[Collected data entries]
= = =

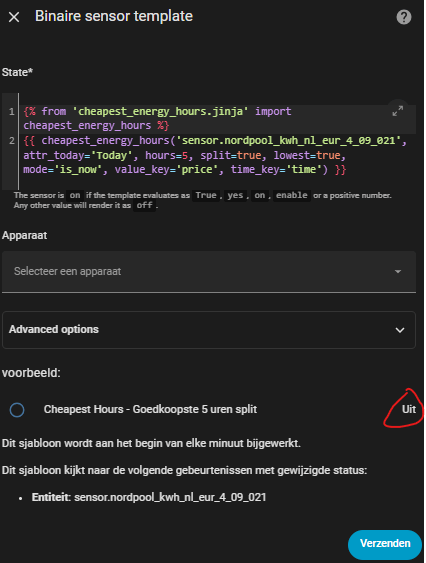This screenshot has width=426, height=563.
Task: Click the circle icon beside Cheapest Hours
Action: tap(17, 409)
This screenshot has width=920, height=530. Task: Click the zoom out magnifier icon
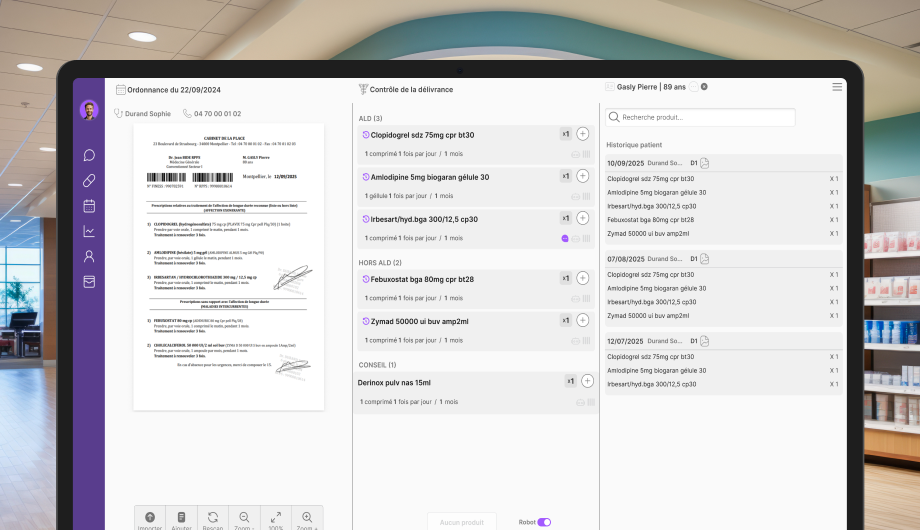coord(244,518)
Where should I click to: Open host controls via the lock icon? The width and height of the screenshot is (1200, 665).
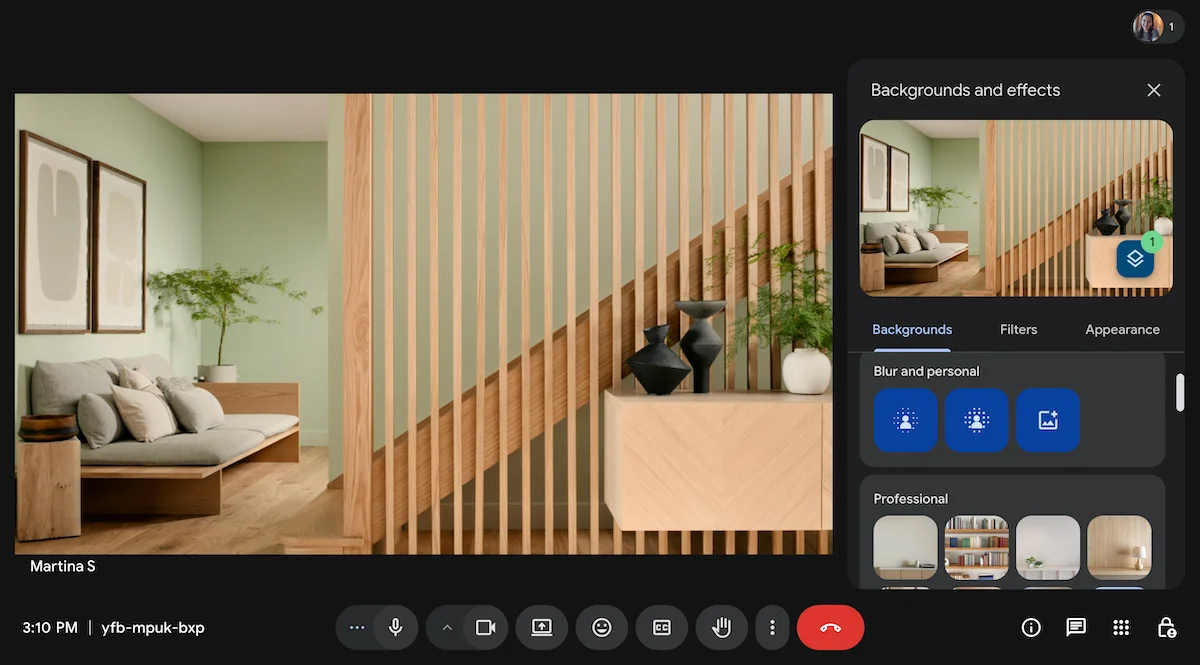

= = =

*Exercise aim*.
Please write out exactly the lines starting at the one that contains "This screenshot has width=920, height=530." and ending with the final line of the entries, both ends included. Do not write out any pictures.

*Written answer*.
This screenshot has width=920, height=530. Task: Click the zoom out magnifier icon
coord(244,518)
Where should I click to: Open host controls via the lock icon? The width and height of the screenshot is (1200, 665).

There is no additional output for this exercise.